Carmina De Young Fashion Design Inc. (Carmina De Young) has recently secured $2 million worth of funding from Next Generation Manufacturing Canada’s (NGEN) Strategic Supply Challenge.
AC Jumpstart recipient Carmina De Young Fashion Design Inc. (Carmina De Young) has recently secured $2 million worth of funding from Next Generation Manufacturing Canada’s (NGEN) Strategic Supply Challenge. The challenge aimed to address the need to create domestic producers of PPE. Twelve Canadian companies and their project partners were awarded funding, representing a total combined investment of over $60 million to develop advanced manufacturing projects.
Pre-pandemic, Carmina De Young is a sustainable fashion design company specializing in women’s clothing with an environmental focus.
“It’s always been important to us,” said Lina Bowden, CFO and partner of Carmina de Young. Bowden is also overseeing the PPE project.
“If entrepreneurs don’t take a stand to create companies or businesses that care for the environment, then we’re never going to achieve our goals for climate action.”
When the pandemic made its way to Canada in early 2020, Carmina De Young pivoted to make reusable isolation gowns for homeless shelters and other vulnerable communities. By June 2020, Carmina De Young was producing isolation gowns weekly for Health Canada. This helped them sustain business in such an uncertain time, as well as grow their operation from five to 15 people. By July 2020, Carmina De Young joined the Accelerator Centre’s AC JumpStart as part of the COVID-19 response cohort to focus on their COVID-19 pivot.
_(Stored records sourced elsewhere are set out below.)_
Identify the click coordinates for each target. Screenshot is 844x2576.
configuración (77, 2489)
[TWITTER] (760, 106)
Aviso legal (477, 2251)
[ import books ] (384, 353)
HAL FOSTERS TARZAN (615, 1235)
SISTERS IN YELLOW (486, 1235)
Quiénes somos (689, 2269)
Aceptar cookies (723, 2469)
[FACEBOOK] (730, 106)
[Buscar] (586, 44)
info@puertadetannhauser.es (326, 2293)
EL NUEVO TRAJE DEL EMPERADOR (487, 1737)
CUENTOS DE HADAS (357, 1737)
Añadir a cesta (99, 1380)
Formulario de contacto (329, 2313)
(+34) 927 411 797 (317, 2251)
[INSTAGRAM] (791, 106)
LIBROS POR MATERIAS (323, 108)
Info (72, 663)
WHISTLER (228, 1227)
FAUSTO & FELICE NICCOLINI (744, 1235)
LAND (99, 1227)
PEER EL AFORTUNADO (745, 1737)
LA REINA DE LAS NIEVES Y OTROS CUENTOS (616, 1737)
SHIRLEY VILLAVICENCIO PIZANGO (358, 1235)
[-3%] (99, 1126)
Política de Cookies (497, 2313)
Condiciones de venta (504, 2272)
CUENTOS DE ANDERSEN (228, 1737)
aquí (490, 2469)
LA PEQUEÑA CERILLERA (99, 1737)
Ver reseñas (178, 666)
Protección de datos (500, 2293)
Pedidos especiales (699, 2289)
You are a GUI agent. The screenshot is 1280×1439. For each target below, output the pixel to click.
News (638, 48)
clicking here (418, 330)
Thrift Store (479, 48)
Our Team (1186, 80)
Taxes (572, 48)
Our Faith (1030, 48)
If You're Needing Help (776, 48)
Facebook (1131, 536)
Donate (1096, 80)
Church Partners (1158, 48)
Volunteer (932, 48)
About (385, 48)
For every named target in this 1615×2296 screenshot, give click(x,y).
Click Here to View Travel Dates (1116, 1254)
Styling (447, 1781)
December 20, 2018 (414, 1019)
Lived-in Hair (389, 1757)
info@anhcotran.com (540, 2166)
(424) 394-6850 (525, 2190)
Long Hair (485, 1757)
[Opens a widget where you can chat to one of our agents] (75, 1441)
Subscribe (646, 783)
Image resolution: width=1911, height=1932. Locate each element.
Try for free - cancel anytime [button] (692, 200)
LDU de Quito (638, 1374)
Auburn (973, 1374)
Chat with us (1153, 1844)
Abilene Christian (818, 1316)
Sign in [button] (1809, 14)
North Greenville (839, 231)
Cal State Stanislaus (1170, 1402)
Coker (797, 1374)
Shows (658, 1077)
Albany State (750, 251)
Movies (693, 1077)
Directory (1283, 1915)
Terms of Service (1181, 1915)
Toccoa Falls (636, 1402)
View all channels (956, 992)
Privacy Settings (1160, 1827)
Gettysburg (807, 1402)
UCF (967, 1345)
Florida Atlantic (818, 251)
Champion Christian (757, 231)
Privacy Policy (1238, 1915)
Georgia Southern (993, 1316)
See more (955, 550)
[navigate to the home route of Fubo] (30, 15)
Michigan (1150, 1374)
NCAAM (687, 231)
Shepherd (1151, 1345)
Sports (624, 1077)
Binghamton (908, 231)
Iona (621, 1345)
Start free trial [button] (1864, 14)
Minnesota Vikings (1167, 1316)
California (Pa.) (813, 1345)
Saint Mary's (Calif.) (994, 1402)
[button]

For the NGEN challenge, Carmina de Young partnered with Optima Colour, a company in Brantford who had already been looking at ways to recycle and repurpose medical waste. Optima Colour was looking into how to reuse blue wrap — a sterile, medical sheet made of polypropylene used in surgery. After its use, blue wrap is put in the landfill. Carmina De Young was already using this material to make their isolation gowns, but it was being imported from outside Canada. A partnership seemed obvious.
Out of the partnership came two new companies: LifeCyle Revive, which Optima Colour will operate and own. LifeCycle Revive will focus on the recycling program with the hospitals to reprocess the fabrics. LifeCycle Health will be the London-based textile company that will produce the textile, operated primarily by Carmina De Young.
With this newly acquired funding, Carmina De Young will be able to scale operations and buy ultrasonic welders — sewing machines that bond without thread. They’ve also started a training program to take beginner sewers and convert them to qualified sewers.
As a company that was initially focused on creative design and building fashionable garments for women, the AC has helped guide Carmina De Young during this business pivot. As the CFO, Bowden expressed that the mentorship they received from the AC has guided them as they scale their company and prepare to bring in the necessary new equipment to properly make and distribute this sustainable PPE within Canadain borders.
“I have to say, we’ve thoroughly enjoyed being a part of AC JumpStart. We are over the moon with the people who have been supporting us,” Bowden said. “It’s been great, and we really appreciate the support and the caliber of the mentors is top notch.”